Son 15, pero tienen una sola computadora, un pasillo que se usa como oficina y en días de lluvia o viento deben soportar el fuerte olor a cloacas. Desde 2012, los trabajadores de la Dirección de Discapacidad de la Provincia pasan ocho horas al día hacinados en un garage que está sobre una cámara séptica, sin siquiera sillas suficientes para sentarse. Ayer se declararon en “paro total” y anunciaron que seguirán las medidas hasta que los muden a un sitio más adecuado.
La dirección atiende a unos 300 vecinos de la ciudad que sufren discapacidad intelectual o alguna enfermedad terminal. En el pequeño garage, los asistentes sociales deben tomar los datos de quienes necesitan ayuda económica. “Como no hay lugar, hemos tenido que hacer entrevistas afuera debajo de un árbol”, contó Lorena Santos, una de las trabajadoras.

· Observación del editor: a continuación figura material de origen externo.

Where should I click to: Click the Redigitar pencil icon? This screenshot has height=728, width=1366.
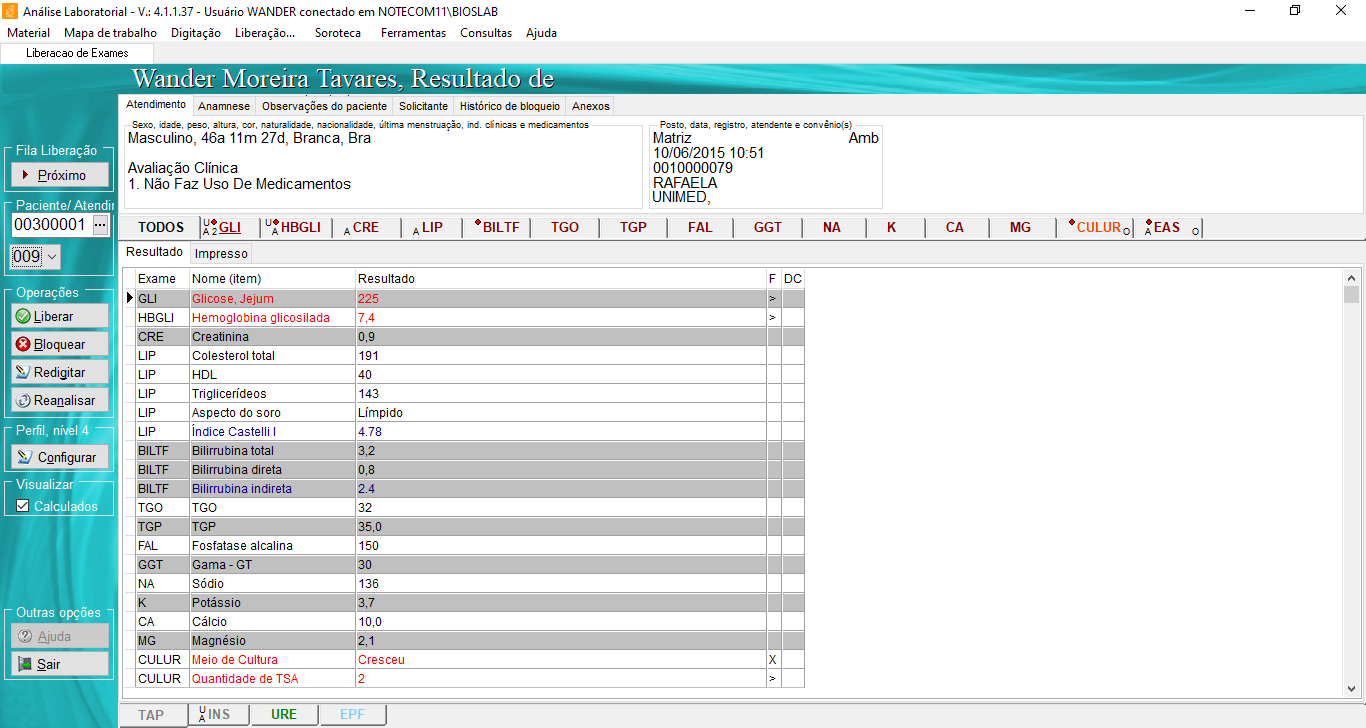[x=23, y=372]
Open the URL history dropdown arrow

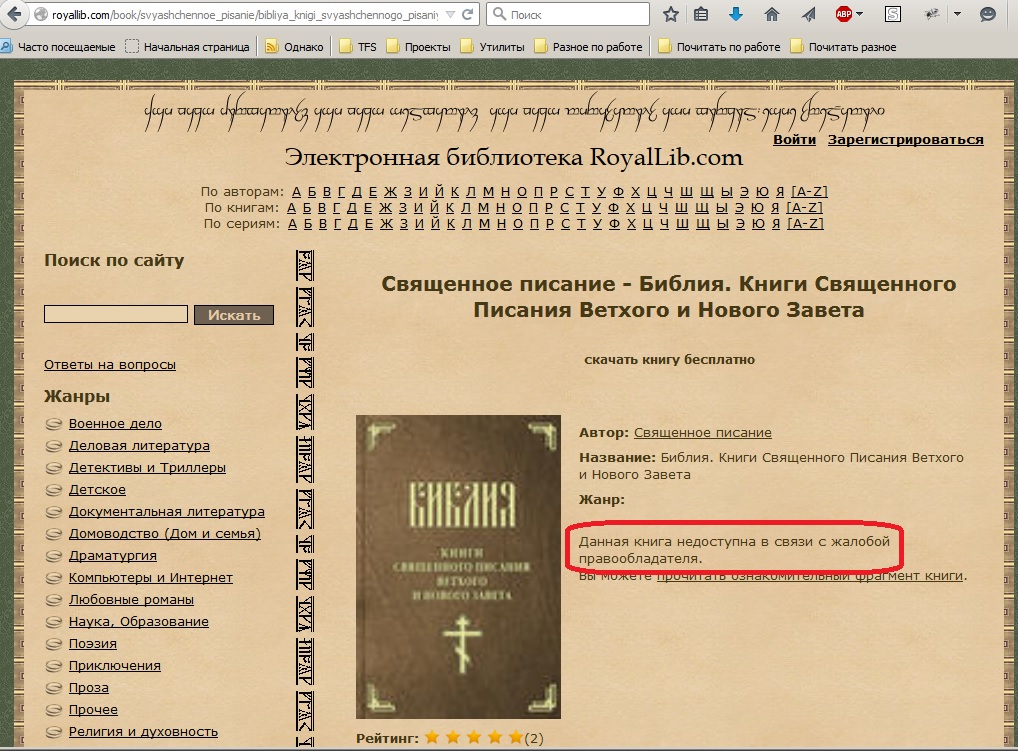(447, 16)
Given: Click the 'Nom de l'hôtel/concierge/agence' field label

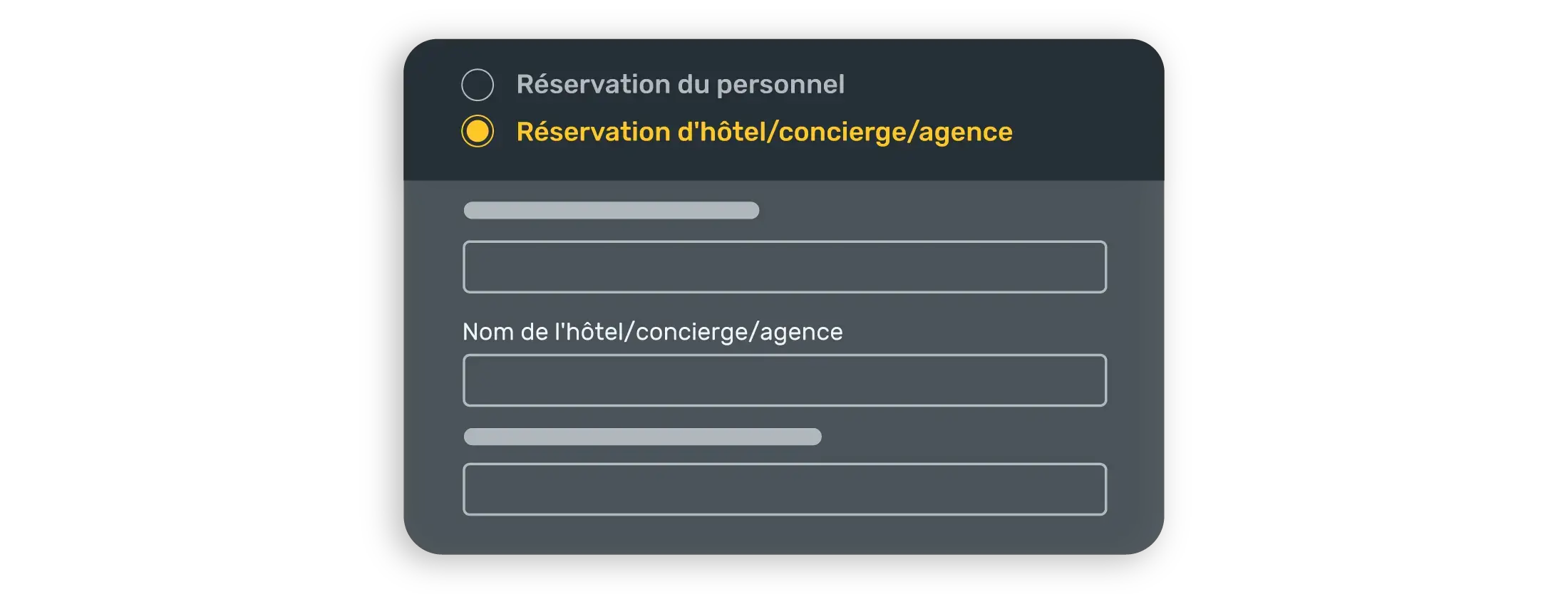Looking at the screenshot, I should (652, 332).
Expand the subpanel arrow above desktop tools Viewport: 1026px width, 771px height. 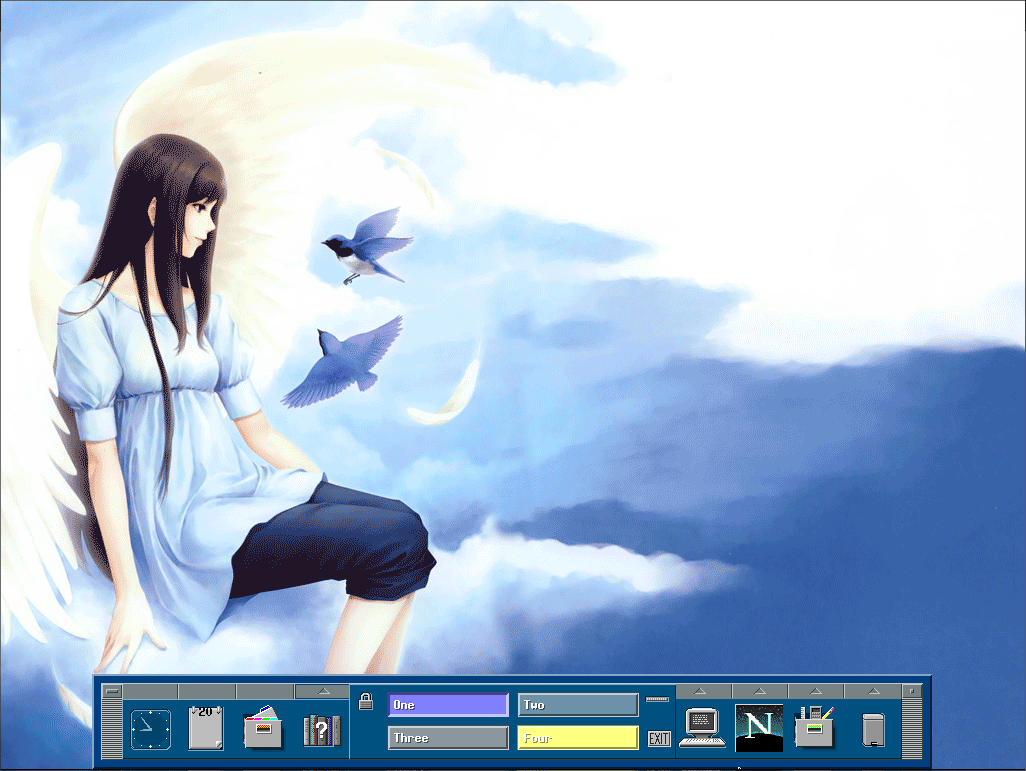815,691
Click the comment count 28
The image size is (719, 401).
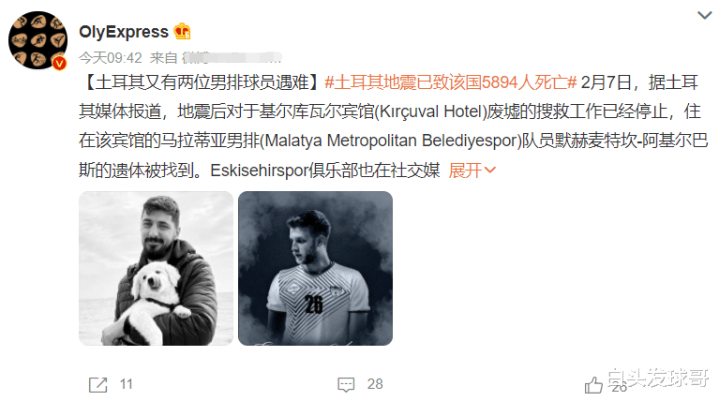pyautogui.click(x=375, y=384)
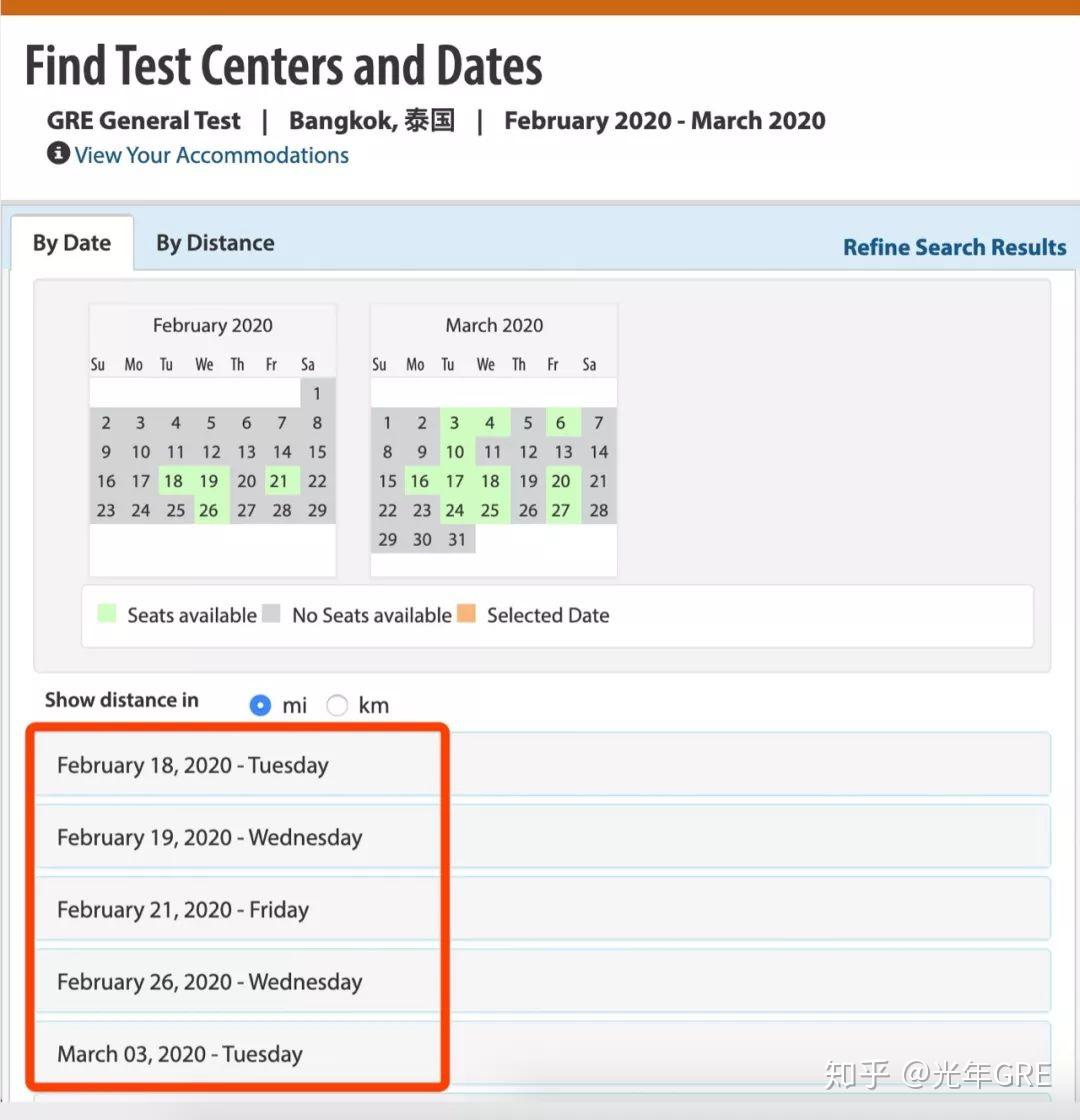
Task: Pick March 27 in the March calendar
Action: click(561, 510)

7 días tienen que esperar los empleados por un auto. Consiguieron un vehículo para ir a las casas de las personas discapacitadas, pero sólo está disponible un día a la semana. Piden mejorar el servicio.
La oficina queda en Elordi 942, al lado de la vivienda donde funciona la Jucaid. En un principio, quienes ocupan el inmueble mayor les permitían acceder a la cocina, pero ahora taparon el ingreso con un mueble.
Jorgelina, otra de las empleadas, contó que deben cruzar un patio trasero para usar un baño que hay dentro de un depósito. Añadió que “como la única oficina es también el pasillo, si la están usando, hay que esperar para ir”.
“Tampoco teníamos escritorios hasta que algunos trajeron de sus casas y, como hay una sola computadora, muchos se vienen con sus propias notebooks para poder trabajar”, agregó Romina Sánchez Faundes, otra de las asistentes.
Los empleados explicaron que enviaron numerosas notas pidiendo mejores condiciones edilicias y siempre les contestaron que no había presupuesto suficiente para darles una respuesta.